The New York Knicks are in the NBA Finals for the first time since 1999. Four of their five starters: Jalen Brunson, Mikal Bridges, OG Anunoby, and Karl-Anthony Towns, share the same agency: Creative Artists Agency.
The only starter outside the agency is Josh Hart, who is with Excel Sports Management. That means when the Knicks take the floor in the 2025-26 NBA Finals, CAA’s fingerprints are on almost every meaningful possession.
For an agency whose entire business model depends on attracting the next generation of elite athletes, there is no better billboard than this.
What This Moment Is Worth
To understand why the Finals matter so much to CAA beyond basketball, you have to look at what the Knicks’ run has done to the numbers around them.
Shares of Madison Square Garden Sports (MSGS), the publicly traded company that owns the Knicks and the New York Rangers, are up over 100% in the past 12 months and nearly 50% year-to-date. The stock hit an all-time high the day the Knicks clinched their Finals berth. CNBC now valued the Knicks franchise alone at $10.1 billion. Guggenheim has raised its MSGS price target multiple times during the playoff run, and has modelled a scenario where the Knicks and Rangers, split into separate publicly traded companies via a proposed spin-off, could be worth north of $13 billion combined.
For context: the Boston Celtics sold for $6.1 billion last year.
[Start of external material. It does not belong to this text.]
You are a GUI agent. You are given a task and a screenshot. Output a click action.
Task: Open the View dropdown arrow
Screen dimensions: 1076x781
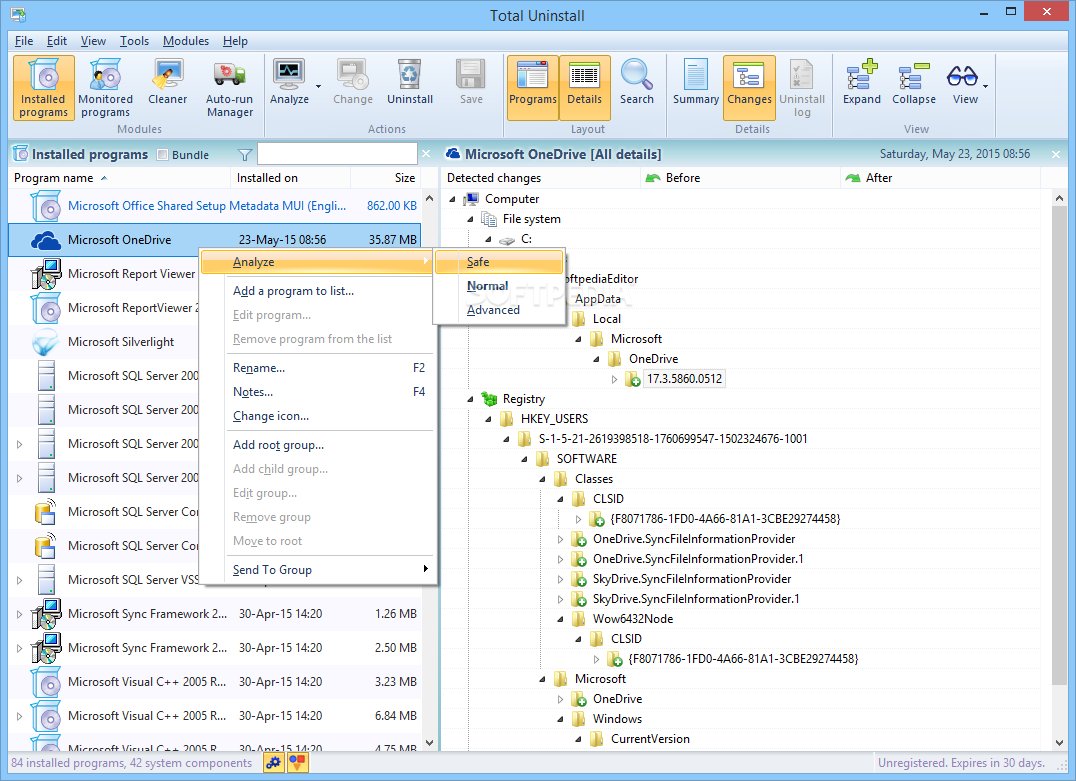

The Los Angeles Lakers sold for $10 billion. The Knicks are now being valued in that same conversation.
The ticket market has reflected it. Get-in prices for Finals home games at Madison Square Garden reached record levels, with some secondary market listings topping $3,800. Courtside seats have sold for close to $280,000, with some listings exceeding $1 million.
Behind all of those numbers, the stock price, the franchise valuation, the ticket market, the media attention, the sponsorship premiums, is a team that wins. And that team wins, in large part, because of four players who all share the same agent.
Why It Matters for the Next Ten Years
The NBA Finals is not just a championship. For agencies, it is a recruiting tool.
Every elite high school prospect, every college star, every international player watching this series sees who is on that floor and who represents them. CAA having four starters in the Finals is a data point that will be cited in agency pitches for years. It signals roster construction influence, contract negotiation weight, and the kind of trust that comes from building a core rather than just collecting names.
CAA has been named the most valuable sports agency in the world by Forbes for nine consecutive years. That ranking is built on client lists and deal volume. But reputation in this industry is also built on visibility, and right now, CAA is as visible as it gets.
The Knicks winning would make that argument even louder. But even if they don’t, the platform has already been built. Four starters. The NBA Finals. The first time New York has been here in 27 years.
For any agency, that is the pitch that writes itself.

The Wider Picture
Across both Finals rosters, the agency competition is its own story. CAA and The-Team are tied at six players each across the two teams. Klutch Sports Group has five: all on the Spurs side, which is its own concentration worth noting. Excel, Gersh, Priority Sports, and William Morris Endeavor each have representation across both rosters as well.
But at the starter level, in the market that matters most commercially, CAA’s position is clear. New York. Prime time. Four of five.
The best advertisement in basketball is currently running in the NBA Finals.